Studios that are investigating to this extent are beginning to see that there is a premium for both too much and not enough on-premises render capacity. As shown above, the red “on-prem” cost in the left graph indicates the constant spend needed to run that farm in-house. Alternatively, there is also a premium associated with going beyond capacity, shown in the larger red spikes in both graphs. This over-capacity scenario begins to, not only have an impact on hard costs, but also on personnel, as artist productivity is adversely impacted, waiting for rendered frames. One studio interviewed paid in excess of $12k in artist overtime in one weekend alone because of delayed render output from the in-house farm.


Studios need to run analysis to find the ideal amount of both, and research has found that it’s not as linear of a decision as anticipated. Logically, one would think that the closer a studio gets to 100% utilization of their compute, the more cost effective it is. Yes and no. As shown in the chart below, there is a linear progression as you approach 80% utilization. However, based on the real world cyclicality of project peaks and troughs, cost efficiency of the on-prem resources begins to decline.

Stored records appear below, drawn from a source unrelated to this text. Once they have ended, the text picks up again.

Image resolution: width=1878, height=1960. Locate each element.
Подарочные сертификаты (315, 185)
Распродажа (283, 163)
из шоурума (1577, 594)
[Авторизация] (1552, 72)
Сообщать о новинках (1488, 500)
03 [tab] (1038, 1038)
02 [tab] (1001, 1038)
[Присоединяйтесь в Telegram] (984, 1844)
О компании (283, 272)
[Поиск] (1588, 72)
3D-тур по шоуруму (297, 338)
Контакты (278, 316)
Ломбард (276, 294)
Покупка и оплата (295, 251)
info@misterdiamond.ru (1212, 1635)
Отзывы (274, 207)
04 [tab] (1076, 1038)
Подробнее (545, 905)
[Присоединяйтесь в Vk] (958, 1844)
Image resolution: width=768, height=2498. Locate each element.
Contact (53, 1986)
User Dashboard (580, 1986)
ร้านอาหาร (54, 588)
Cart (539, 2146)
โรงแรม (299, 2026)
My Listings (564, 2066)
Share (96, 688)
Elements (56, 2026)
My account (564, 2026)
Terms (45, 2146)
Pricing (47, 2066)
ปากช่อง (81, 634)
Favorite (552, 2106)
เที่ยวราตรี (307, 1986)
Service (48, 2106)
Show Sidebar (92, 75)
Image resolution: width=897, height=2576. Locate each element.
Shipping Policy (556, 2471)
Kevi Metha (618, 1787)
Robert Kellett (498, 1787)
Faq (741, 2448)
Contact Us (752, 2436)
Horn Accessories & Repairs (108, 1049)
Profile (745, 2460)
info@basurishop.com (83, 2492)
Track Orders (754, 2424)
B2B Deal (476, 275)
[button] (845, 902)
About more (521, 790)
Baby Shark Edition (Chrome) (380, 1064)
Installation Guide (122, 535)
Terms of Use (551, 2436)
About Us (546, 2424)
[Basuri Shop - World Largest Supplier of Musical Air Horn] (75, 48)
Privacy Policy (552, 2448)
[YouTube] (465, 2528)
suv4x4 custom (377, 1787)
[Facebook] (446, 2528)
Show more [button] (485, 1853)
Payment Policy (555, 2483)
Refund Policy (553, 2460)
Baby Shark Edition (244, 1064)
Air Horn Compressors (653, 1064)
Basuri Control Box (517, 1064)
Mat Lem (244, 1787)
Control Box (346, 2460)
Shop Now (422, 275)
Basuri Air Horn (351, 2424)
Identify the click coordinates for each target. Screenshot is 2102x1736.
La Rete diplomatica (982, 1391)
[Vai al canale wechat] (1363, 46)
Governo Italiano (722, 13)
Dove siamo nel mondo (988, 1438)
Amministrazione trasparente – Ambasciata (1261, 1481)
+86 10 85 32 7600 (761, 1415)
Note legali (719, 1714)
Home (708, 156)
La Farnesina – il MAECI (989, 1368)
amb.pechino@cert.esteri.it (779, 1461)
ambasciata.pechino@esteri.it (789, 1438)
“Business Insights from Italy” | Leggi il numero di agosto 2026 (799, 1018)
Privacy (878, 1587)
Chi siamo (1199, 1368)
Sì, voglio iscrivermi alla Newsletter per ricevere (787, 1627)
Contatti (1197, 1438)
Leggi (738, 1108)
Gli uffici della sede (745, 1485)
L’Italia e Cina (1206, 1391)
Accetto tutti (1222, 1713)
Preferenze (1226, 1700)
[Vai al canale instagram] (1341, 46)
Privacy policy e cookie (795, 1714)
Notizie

This brings a unique challenge to studios, where they need to maintain a certain high water mark of on-prem resources, based on the forecasted load, to ensure maximum efficiency. This, however, has always been the challenge; determining the load forecast accurately, well before the projects begin to cycle, delay, accelerate, and overlap. The realization as we walk out of 2017 is that studios are beginning to see cloud rendering, and associated queue managers, removing the need to forecast and spend excessive CapEx budgets. This aligns more with the on-demand, pay-as-you-go nature of the industry. As we begin to pull limitations off compute capacity, we start to realize the full benefit of task parallelization, which is why the industry has seen early adoption in the rendering space. With costs now being essentially equal, studios are starting to realize the full benefit of parallel-processing, as shown below.




In this example, assuming a 90-minute render per frame, full parallelization of 1000 frames equated to a 16x acceleration. This benefit manifests itself in a number of ways, but namely in the ability to let the artistic workforce focus on, quite simply, the art. No longer are they concerned with how and when they generate the end product, but exploring more on the product itself. Studios are actually now communicating that this freedom, and the elasticity of cloud compute resources, led them to take on more business, and thus drive more top line revenue.